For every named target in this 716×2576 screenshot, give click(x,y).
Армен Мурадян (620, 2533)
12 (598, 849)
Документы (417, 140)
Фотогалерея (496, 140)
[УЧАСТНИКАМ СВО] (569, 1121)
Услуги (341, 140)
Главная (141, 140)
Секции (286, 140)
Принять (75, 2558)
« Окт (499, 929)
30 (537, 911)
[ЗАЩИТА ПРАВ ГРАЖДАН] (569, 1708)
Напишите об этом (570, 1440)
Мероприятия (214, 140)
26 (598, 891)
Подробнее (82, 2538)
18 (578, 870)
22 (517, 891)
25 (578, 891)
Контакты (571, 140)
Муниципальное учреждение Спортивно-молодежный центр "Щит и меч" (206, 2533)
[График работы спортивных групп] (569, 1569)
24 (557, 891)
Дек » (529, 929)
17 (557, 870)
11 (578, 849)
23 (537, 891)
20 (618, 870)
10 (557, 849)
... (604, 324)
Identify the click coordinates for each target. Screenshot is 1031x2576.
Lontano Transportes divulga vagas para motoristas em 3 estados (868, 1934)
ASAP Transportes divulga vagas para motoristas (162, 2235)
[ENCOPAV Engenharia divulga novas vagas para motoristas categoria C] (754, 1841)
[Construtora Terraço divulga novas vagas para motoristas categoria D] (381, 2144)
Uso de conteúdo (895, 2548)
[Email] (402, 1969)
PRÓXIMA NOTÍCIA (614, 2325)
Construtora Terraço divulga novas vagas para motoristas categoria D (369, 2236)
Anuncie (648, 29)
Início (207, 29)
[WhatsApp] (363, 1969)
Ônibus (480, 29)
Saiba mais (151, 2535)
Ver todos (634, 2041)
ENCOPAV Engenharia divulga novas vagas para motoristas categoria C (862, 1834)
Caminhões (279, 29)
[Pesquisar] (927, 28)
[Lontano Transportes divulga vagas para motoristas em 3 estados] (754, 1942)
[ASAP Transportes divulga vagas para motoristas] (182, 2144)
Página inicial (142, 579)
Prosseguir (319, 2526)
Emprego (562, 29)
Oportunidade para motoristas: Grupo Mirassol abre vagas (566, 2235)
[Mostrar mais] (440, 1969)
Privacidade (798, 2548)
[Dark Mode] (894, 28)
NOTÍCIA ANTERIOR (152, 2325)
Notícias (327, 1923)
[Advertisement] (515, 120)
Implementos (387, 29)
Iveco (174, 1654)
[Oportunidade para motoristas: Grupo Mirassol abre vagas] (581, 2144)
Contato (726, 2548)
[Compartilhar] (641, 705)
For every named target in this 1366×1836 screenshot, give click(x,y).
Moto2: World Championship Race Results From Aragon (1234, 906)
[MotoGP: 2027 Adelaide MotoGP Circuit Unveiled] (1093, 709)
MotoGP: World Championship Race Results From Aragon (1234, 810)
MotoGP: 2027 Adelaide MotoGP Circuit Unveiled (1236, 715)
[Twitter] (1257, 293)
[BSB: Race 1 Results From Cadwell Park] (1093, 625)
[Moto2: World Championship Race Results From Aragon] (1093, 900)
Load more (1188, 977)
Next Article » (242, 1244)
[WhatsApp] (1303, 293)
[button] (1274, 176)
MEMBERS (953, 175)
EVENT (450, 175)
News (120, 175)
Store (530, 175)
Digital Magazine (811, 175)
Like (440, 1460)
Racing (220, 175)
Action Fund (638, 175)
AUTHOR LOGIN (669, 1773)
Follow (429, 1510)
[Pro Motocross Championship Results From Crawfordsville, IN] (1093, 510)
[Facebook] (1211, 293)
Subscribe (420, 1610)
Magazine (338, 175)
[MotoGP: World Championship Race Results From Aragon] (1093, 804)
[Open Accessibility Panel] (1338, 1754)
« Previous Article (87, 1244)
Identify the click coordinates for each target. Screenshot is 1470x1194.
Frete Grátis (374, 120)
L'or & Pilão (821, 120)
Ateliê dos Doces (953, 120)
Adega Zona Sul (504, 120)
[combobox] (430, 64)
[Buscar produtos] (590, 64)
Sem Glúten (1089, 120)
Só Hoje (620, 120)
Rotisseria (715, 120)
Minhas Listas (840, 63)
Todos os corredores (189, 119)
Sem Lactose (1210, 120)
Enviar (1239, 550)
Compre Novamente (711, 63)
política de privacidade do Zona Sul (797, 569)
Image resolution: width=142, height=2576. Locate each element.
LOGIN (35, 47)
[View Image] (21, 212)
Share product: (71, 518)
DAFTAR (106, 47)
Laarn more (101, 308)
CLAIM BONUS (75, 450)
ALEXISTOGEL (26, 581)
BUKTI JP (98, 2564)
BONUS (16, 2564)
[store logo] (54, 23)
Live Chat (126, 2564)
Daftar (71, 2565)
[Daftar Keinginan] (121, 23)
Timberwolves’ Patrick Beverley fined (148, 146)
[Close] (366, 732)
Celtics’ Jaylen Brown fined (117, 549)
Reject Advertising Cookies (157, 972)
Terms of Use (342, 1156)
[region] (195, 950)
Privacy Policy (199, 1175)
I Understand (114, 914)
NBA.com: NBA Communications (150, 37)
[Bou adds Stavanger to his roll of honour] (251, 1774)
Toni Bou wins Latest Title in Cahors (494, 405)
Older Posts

....................

• _Exercise prompt_:
Only the lines above from the one with "Digital Magazine (811, 175)" up to and including the one with "Magazine (338, 175)" should be repeated, exactly as written.

• _Written solution_:
Digital Magazine (811, 175)
Like (440, 1460)
Racing (220, 175)
Action Fund (638, 175)
AUTHOR LOGIN (669, 1773)
Follow (429, 1510)
[Pro Motocross Championship Results From Crawfordsville, IN] (1093, 510)
[Facebook] (1211, 293)
Subscribe (420, 1610)
Magazine (338, 175)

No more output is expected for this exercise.